[Assignment]
Determine the number of lines in these entries that hold the word "Share". Give the number and nothing more.

[Exercise data]

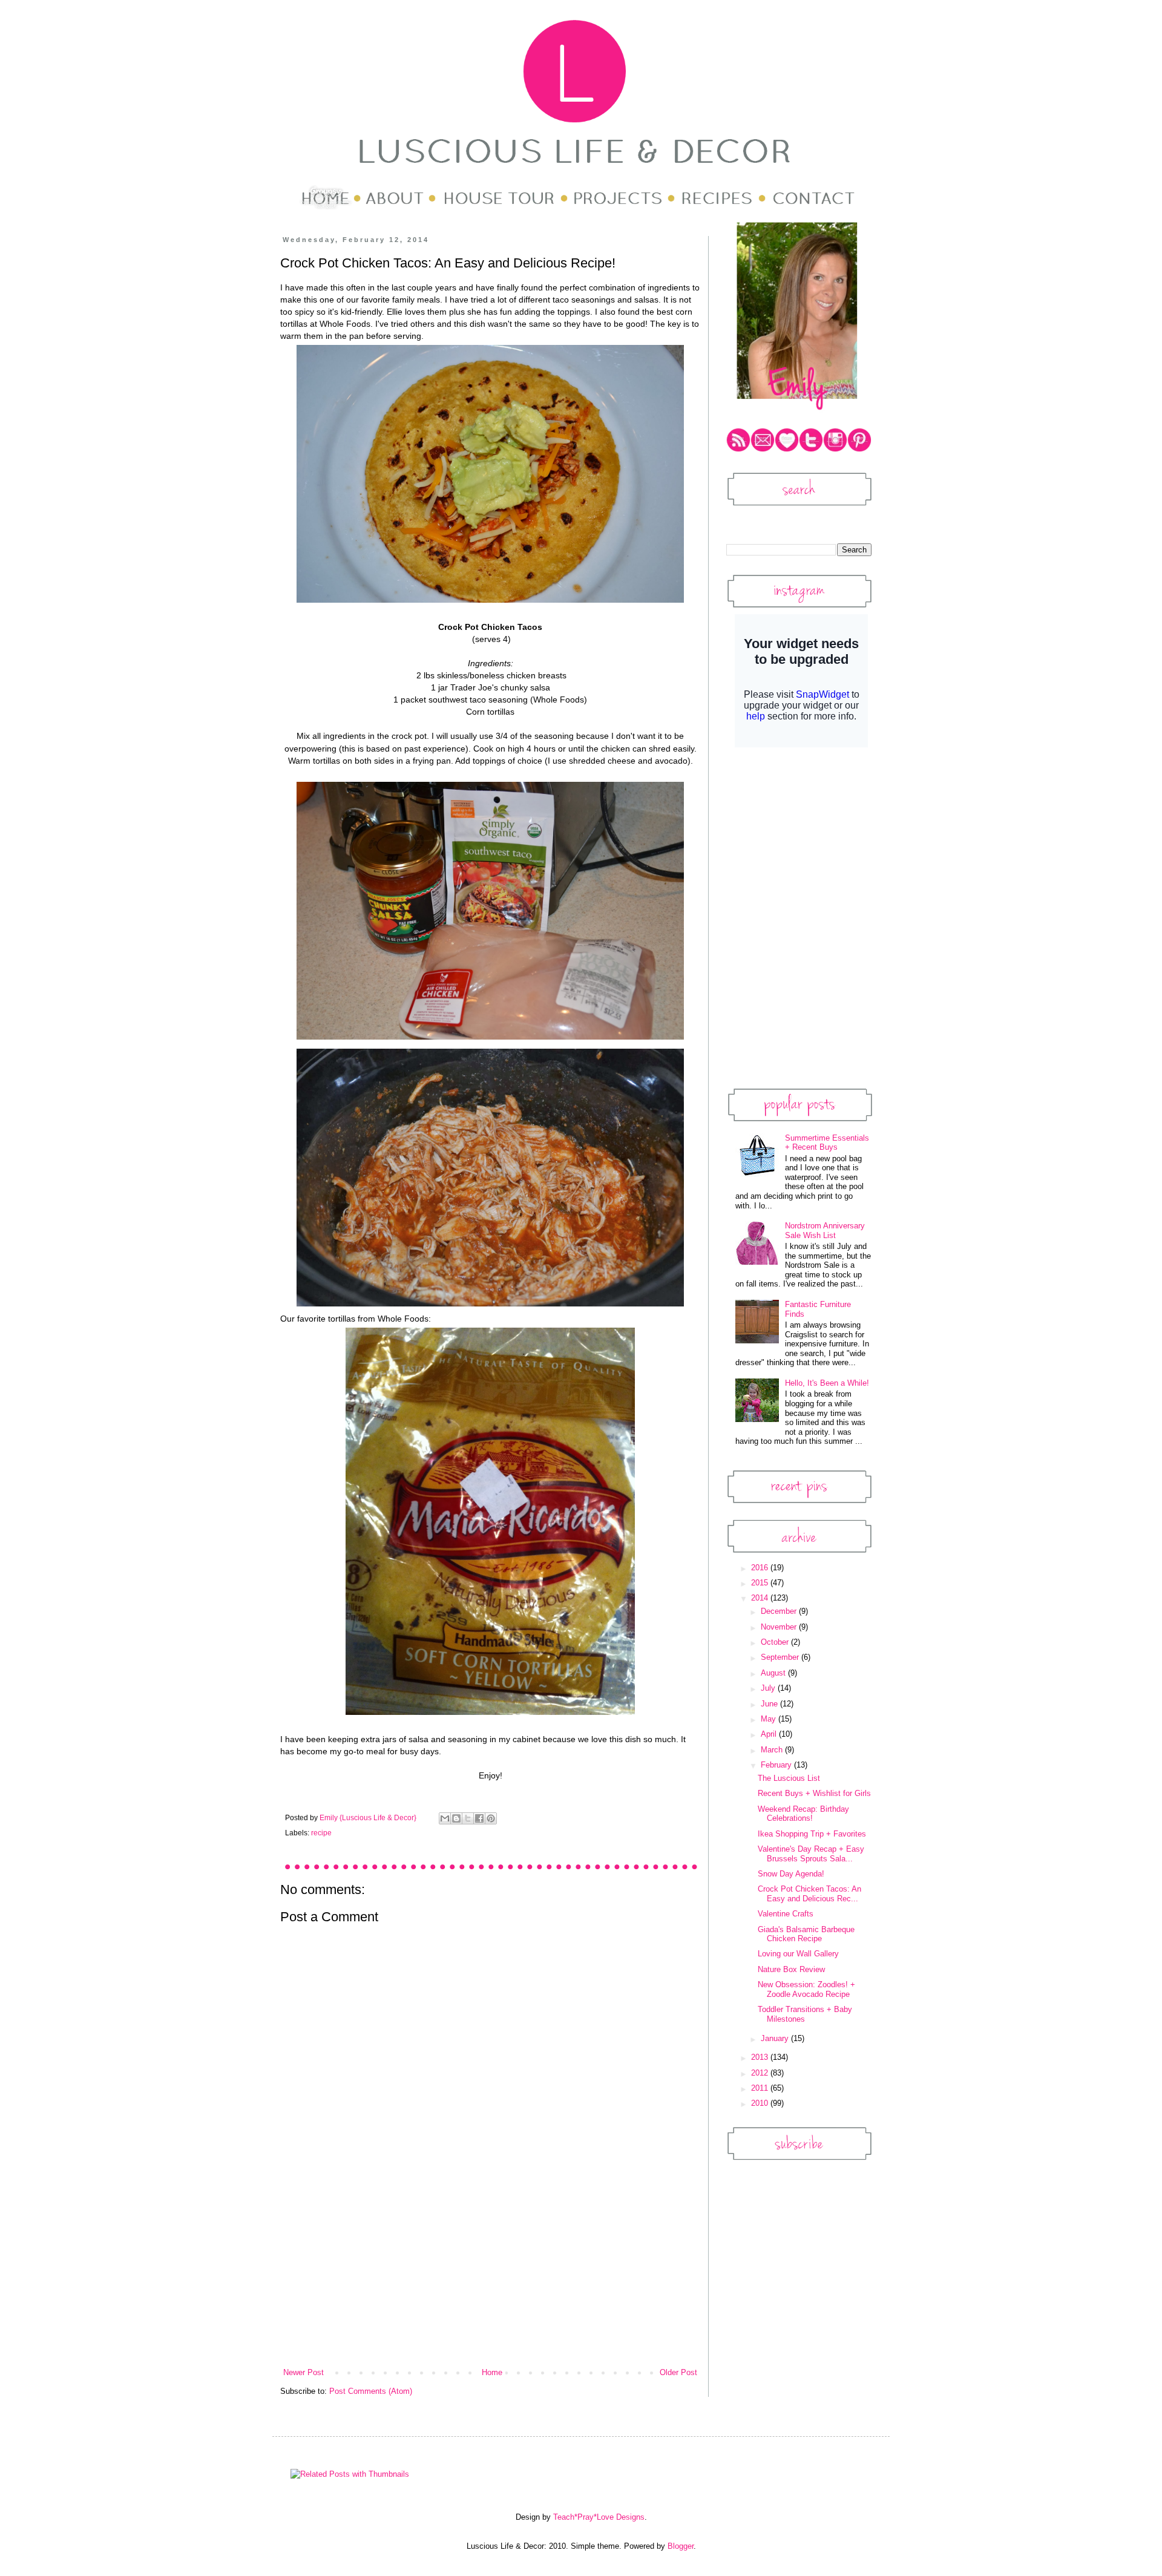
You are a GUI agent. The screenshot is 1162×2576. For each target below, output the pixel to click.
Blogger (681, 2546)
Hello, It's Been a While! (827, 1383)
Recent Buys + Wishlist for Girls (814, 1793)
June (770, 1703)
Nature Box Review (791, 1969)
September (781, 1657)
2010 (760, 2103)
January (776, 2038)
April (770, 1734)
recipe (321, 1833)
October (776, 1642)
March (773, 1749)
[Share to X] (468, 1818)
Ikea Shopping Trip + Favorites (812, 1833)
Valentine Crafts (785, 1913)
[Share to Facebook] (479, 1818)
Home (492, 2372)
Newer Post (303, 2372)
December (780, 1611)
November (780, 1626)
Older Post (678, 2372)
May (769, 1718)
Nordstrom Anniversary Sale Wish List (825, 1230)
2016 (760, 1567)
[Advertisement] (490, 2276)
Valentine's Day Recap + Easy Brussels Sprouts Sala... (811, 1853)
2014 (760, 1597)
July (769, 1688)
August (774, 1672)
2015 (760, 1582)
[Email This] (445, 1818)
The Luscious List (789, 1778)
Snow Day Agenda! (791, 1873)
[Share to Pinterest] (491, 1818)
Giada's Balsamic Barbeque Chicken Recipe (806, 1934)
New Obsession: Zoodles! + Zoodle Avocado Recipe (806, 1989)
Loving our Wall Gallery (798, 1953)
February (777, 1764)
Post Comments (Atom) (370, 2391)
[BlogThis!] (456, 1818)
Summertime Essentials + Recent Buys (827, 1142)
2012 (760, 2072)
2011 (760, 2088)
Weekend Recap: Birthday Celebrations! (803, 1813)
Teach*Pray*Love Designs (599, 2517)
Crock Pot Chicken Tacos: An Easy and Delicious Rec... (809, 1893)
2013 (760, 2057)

[Response to the exercise]
3